Text under study:
* * * * * * *

*Omg. When Godwin Boateng heard about the new self-closing door on the BMW X5, he thought it was pretty cool. Little did he know it would end up being nothing short of a nightmare — after it chopped off his right thumb.
Now the Long Island is suing the manufacturer for unspecified damages.
“I don’t know how you put a price on it; it’s a life-changer,” Boateng, a 61-year-old software engineer from Valley Stream, said. “I carried my thumb into the hospital, and they said, ‘What happened to you?’”
“I said, ‘My car door.’ I’m holding my thumb, they took it and put it on ice. The nurse said, ‘Maybe the doctor can put it back on.’ The doctor came in and looked at it and said, ‘I’m sorry.’ He said he couldn’t. The way it got severed, it couldn’t be saved.’’
In his lawsuit Boateng describes what happened to him on his way to meet a friend for dinner on July 16, 2016. He was leaning on the Black SUV, resting his hand against the door (like pictured above).
“With the front driver’s door approximately one-foot ajar, the SCAD [Soft Closing Automatic Doors] sensor activated the electric motor, which pulled the driver’s door firmly, and not ‘so softly’ snapped through the flesh, nerves, blood vessels, tendons, musculature and bone structure of Boateng’s right thumb.”
He has had two surgeries and says his hand is still swollen. And as we all know, your thumb is an extremely important finger. Without it, Boateng says he has trouble typing, tying his shoes and of course, fastening buttons.
It has definitely affected his work. He is embarrassed to do presentations and sometimes wears a fake $3 digit he got from a magicians kit.
Boateng doesn’t think malfunction comes as any surprise to the manufacturers. He believes BMW knew that SCAD had faulty sensors and didn’t do anything to correct it or warn customers.
Boateng’s lawyer, Avi Cohen, called the BMW X5’s door nothing short of “a guillotine.”
“There’s something wrong with the design,” he said.
“There has to be some sort of mechanism to protect you from that outcome,” Cohen said.

* * * * * * *

Given data:

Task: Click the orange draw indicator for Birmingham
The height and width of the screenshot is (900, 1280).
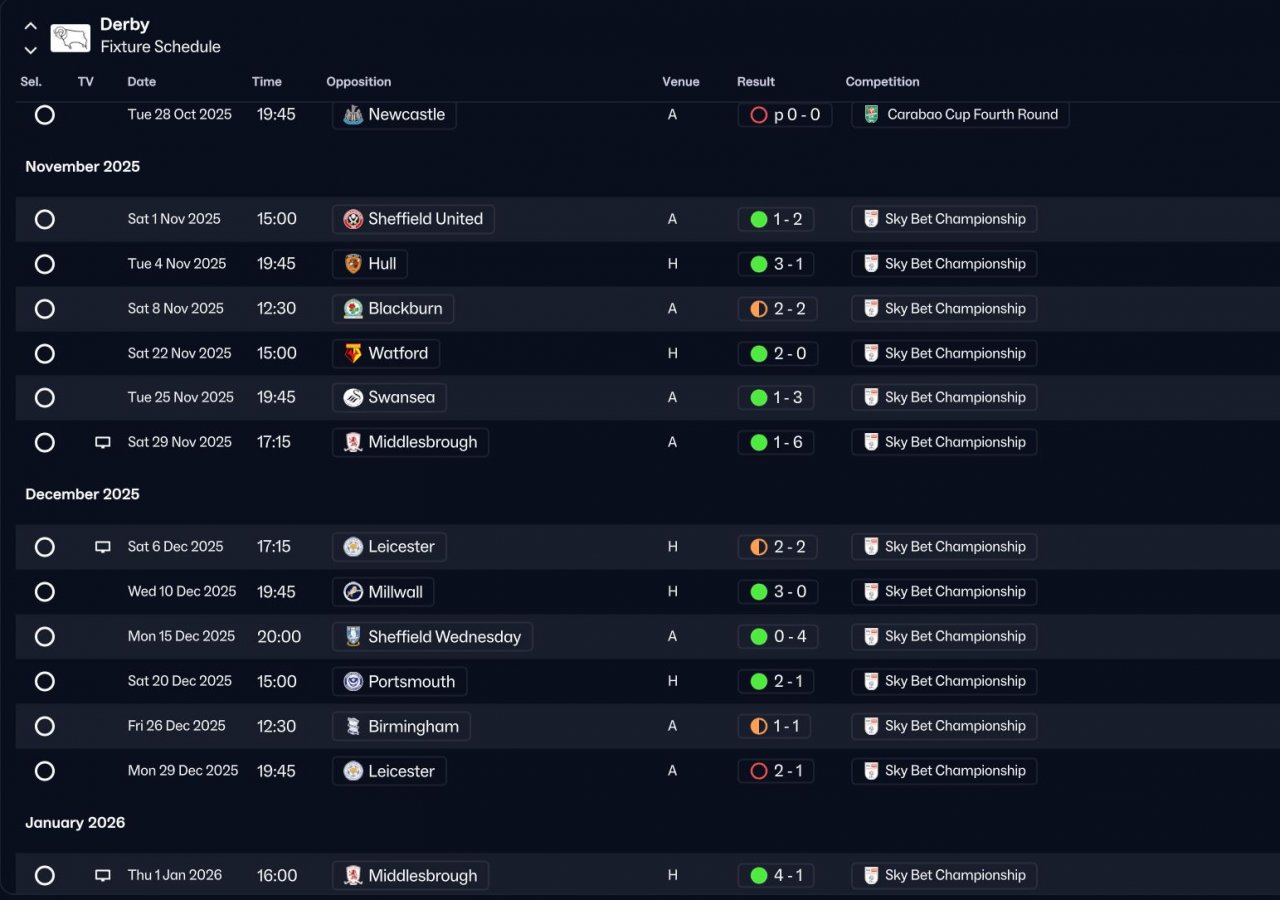Action: [x=758, y=726]
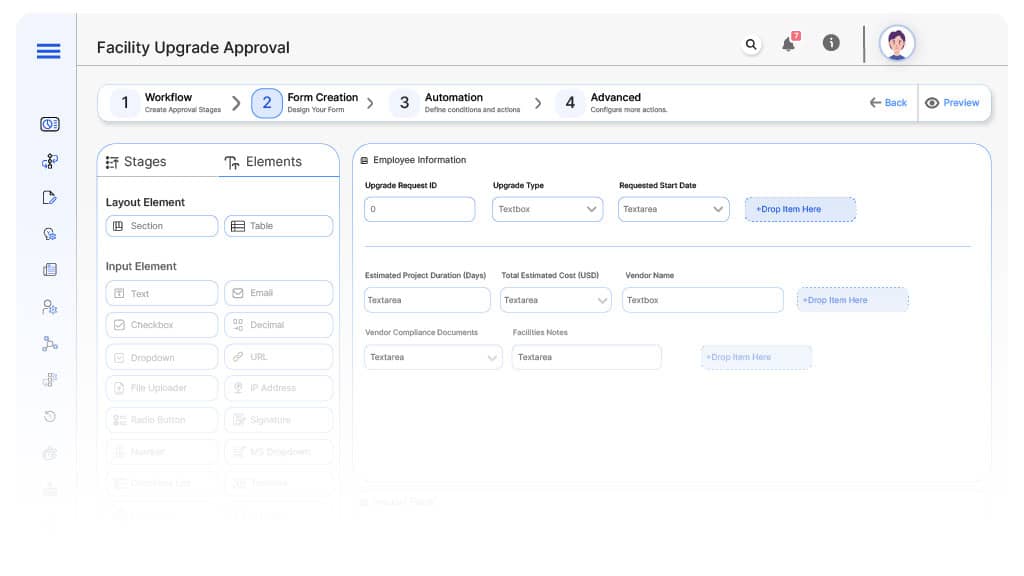The image size is (1024, 576).
Task: Add a Radio Button element
Action: (161, 420)
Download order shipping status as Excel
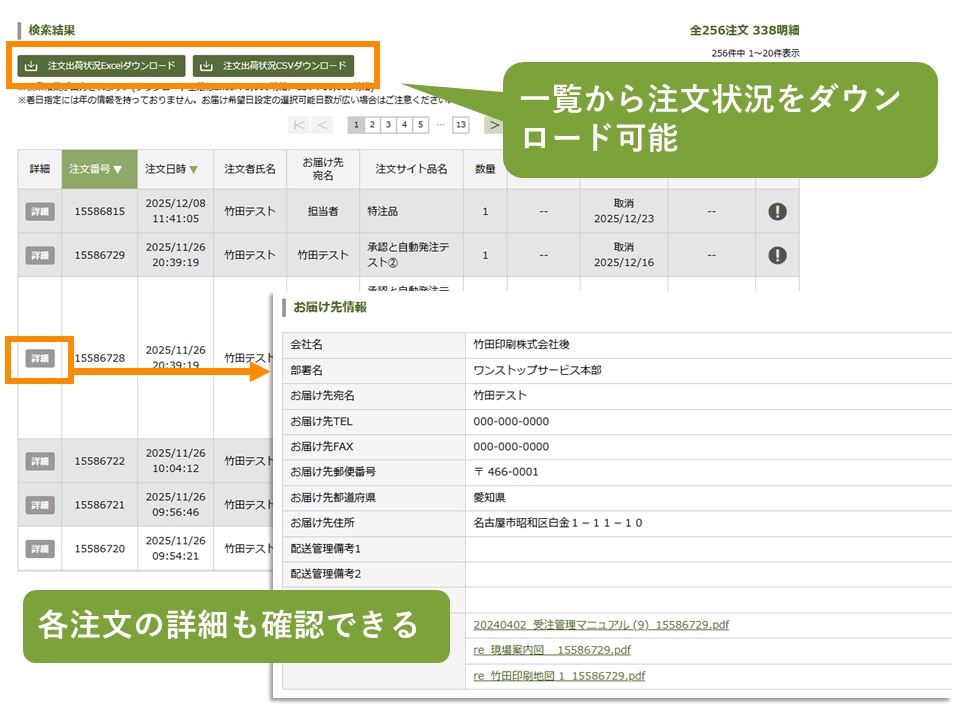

* * * * * * *

Activity A: In the BMW door article, what does Godwin Boateng do for work?
Activity B: Repeat the BMW door article's text from "Boateng doesn’t think" to "or warn customers.".
Activity C: According to the BMW door article, why couldn't the doctor put Boateng's thumb back on?
The data here has nothing to do with the BMW door article.

Your solution A: He is a software engineer.

Your solution B:
Boateng doesn’t think malfunction comes as any surprise to the manufacturers. He believes BMW knew that SCAD had faulty sensors and didn’t do anything to correct it or warn customers.

Your solution C: The doctor said the thumb couldn't be saved because of the way it had been cut off.